July 24, 2017

How the Start of Songbird’s 4-Year-Old Campaign Has Her Poised for Big Things in 2017

We are at a point in Songbird’s career where races not only define where she fits within her division but also historically.

Earlier in the week of her Delaware Handicap triumph, I ranked Songbird sixth among selected main track fillies and mares not because I think she could win a race against those behind her but because I think her talent AND accomplishment—a two-time champion and now multiple Grade 1 winner at 2, 3, & 4—merit high esteem.

Admittedly, Songbird’s one-length victory in the Delaware Handicap over Martini Glass (with Line of Best Fit only 2 more lengths back in third) did not inspire thoughts of world-class greatness, and I can understand people’s trepidation to back her at a short price next-time out based on her current form.

As a fan of the horse who also bets the races it’s a tough spot because objectively it’s hard to take 1- or 2-to-5 on a horse who hasn’t remotely gotten back to her gaudiest numbers or presence in her first two starts, but there are some interesting data points in her past performances that give hope that she can regain that cloak of invincibility:

  1. Her two races at 1 ¼ miles have produced some of her slowest ratings.
    1. The Alabama Stakes was the slowest late pace rating of her career, and the Delaware Handicap was the slowest since the Alabama.
  2. Her first two races as a four-year-old closely match her first two races as a three-year-old.
    1. In all four races she received a 121 Class Rating
    2. All four races were in the 95-99 Speed Rating range
    3. She was post position 5 in all four races

And now for the negative:

  1. In her three-year-old year, the Speed Rating improved 2nd-time out, but it regressed this year. That can be blamed on the 1 ¼ miles, but it’s still not great given she’s a year older.
  2. This was only the 2nd time in her career that she failed to register a triple digit pace rating at any point in a race.
    1. That said, she improved in each of her next two starts.

There’s also the variables within the Delaware Handicap itself to consider:

  1. She gave 9 pounds to her closest pursuer, which is worth about 5-6 lengths at 1 1/4 miles. Winning by open lengths helps dull the criticism of a low number (a la her career-low 91 Brisnet.com Speed Rating in the aforementioned Santa Anita Oaks–a race in which she won by 3 3/4 lengths).
  2. The pace was slow. Normally this benefits front runners, but it was so slow that it helped keep Martini Glass and Line of Best Fit in the race. I am not criticizing the ride, but I do think the dynamics of the race were such that the two immediately behind her could stay relatively close given the weight differential since Songbird never really opened up on them. If you believe that was by design, then there’s more to like going forward. If you think it’s because she’s lost a step, then that’s a big concern going forward–especially at short prices.

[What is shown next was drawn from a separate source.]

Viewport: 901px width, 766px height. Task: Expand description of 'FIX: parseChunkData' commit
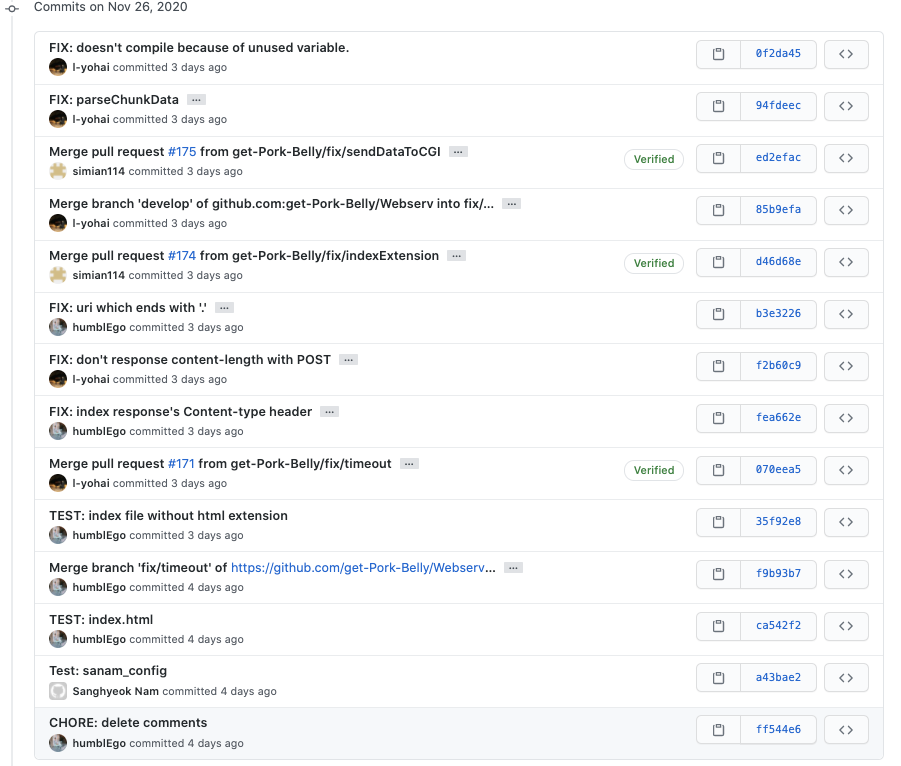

From a historical perspective, it’s difficult to envision Songbird usurping those ahead of her since four of the five won in open company and the one who didn’t (Ruffian) never lost a race she finished and was blindingly fast from all accounts. I don’t know what Songbird has in store this year that top Zenyatta’s Breeders’ Cup Classic victory, Rachel Alexandra’s three-year-old season, Personal Ensign retiring undefeated, and Beholder’s Pacific Classic win and head to head edge on Songbird. Accumulating Grade 1 wins and even championships is nice, but falls short of the history ahead of her.

That leaves her in the company of the others on my list as well as Bayakoa, Go For Wand, Lady’s Secret, Paseana, Serena’s Song. It’s great company, and there’s really no shame to being at the bottom or top of that list. I probably have her closer to the top than others based on my valuing of her accomplishments at 2, 3, & 4, which I consider a higher bar to clear than being good at 4, 5, & 6 (a la Azeri and Zenyatta).